Book review: Despite sidetracks, "Miss Julia to the Rescue" entertains

I'm afraid I am a little late in getting to "Miss Julia." Since the first novel in this series, "Miss Julia Speaks Her Mind," appeared 13 years ago and sold an amazing 300,000 copies, author Ann B. Ross has written 11 sequels and shows no sign of slowing down.

Like her main character, Ross is a lady "of a certain age" who is spunky, resourceful and did not begin her career until fairly late in life. She entered the University of North Carolina at the age of 48, earned her bachelor's degree and doctorate, and by 1999, was ready to unleash the first "Miss Julia."

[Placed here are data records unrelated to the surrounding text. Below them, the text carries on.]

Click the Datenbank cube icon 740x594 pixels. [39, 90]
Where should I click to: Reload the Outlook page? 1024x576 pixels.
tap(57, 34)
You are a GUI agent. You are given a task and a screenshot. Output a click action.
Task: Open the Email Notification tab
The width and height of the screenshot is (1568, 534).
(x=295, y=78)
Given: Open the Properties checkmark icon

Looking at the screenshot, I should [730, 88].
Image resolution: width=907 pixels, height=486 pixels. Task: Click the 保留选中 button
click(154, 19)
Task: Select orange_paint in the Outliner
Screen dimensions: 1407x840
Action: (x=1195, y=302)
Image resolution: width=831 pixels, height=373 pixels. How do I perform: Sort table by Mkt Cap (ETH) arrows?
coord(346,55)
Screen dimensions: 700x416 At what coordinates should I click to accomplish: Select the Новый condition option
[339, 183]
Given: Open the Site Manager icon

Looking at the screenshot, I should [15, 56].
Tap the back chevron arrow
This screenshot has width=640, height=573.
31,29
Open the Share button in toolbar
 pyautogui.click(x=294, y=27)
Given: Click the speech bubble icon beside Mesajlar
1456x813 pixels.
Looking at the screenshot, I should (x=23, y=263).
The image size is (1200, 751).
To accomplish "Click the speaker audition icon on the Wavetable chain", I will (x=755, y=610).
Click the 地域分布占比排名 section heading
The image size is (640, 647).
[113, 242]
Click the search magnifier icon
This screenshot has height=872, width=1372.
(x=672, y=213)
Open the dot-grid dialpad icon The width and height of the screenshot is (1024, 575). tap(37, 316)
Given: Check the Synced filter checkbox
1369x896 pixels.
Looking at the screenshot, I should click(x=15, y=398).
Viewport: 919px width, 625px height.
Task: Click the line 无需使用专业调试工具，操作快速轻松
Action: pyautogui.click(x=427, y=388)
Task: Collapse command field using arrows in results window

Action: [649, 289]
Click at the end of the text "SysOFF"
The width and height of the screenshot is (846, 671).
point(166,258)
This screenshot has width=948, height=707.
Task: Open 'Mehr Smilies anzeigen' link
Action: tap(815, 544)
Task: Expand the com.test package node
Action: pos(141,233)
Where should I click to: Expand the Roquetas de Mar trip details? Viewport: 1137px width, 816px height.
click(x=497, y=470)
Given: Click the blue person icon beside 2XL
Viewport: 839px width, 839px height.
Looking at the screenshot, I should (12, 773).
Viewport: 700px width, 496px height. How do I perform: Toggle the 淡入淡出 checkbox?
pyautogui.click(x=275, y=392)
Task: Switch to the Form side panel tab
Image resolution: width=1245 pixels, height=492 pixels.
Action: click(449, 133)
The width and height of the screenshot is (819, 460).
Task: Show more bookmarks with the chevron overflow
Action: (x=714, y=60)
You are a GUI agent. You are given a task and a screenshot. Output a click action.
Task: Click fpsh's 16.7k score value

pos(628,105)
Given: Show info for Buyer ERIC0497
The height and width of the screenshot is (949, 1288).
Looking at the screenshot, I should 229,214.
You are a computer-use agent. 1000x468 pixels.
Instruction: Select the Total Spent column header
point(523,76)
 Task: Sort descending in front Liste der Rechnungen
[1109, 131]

It was quite an unleashing. For 44 years, Julia Springer had been the quiet, self-effacing wife of the town banker, who always emphasized the values of a quiet, parsimonious life. Shortly after his death she received two surprises. He was far wealthier than he had told her, and he had fathered a child (Wesley Lloyd Springer Jr.) by another woman. The first novel is about how she reacted and how these events led to the formation of a new family.

By the time the current novel opens, "Miss Julia to the Rescue," Julia has remarried, as has her late husband's former mistress who has been living with Julia and Lloyd Jr., who is now in high school. The mistress, a sexy but not too bright woman named Hazel Marie Puckett, married a private investigator named J.D. Pickens, who disappears shortly after the book begins.

Miss Julia had just taken her new husband, Sam, to the airport when she gets a phone call that may be from Pickens. The call is cut off, but her sheriff friend traces it to a small town in West Virginia. It turns out that Pickens has been shot, hospitalized, and the local law won't admit they're holding him.

Hazel Marie is caring for her newborn twins, so Miss Julia and a friend named Etta May take off to get him back. Despite the fact that they have no plan and are not even sure it's the right guy, they head west.

This is only the beginning. A lot of this book consists of extraneous adventures that don't advance the plot but do provide some down-home Southern charm to those who care for it. It all works out fine, with Miss Julia getting ready to churn out another sequel.

It's hard to know quite what to say about this lengthy series. Viking wouldn't have published a dozen "Miss Julias" if there wasn't a market for them. My guess is that it's read by middle-aged book-club members in small towns across the South, women who like a touch of titillation, enjoy gossip and don't want to have to think too hard. Ross writes pleasantly enough, though she does have a tendency to pad her story with relatively meaningless conversation.

About all I can say is that if you like this sort of thing, you'll probably be delighted to meet Miss Julia.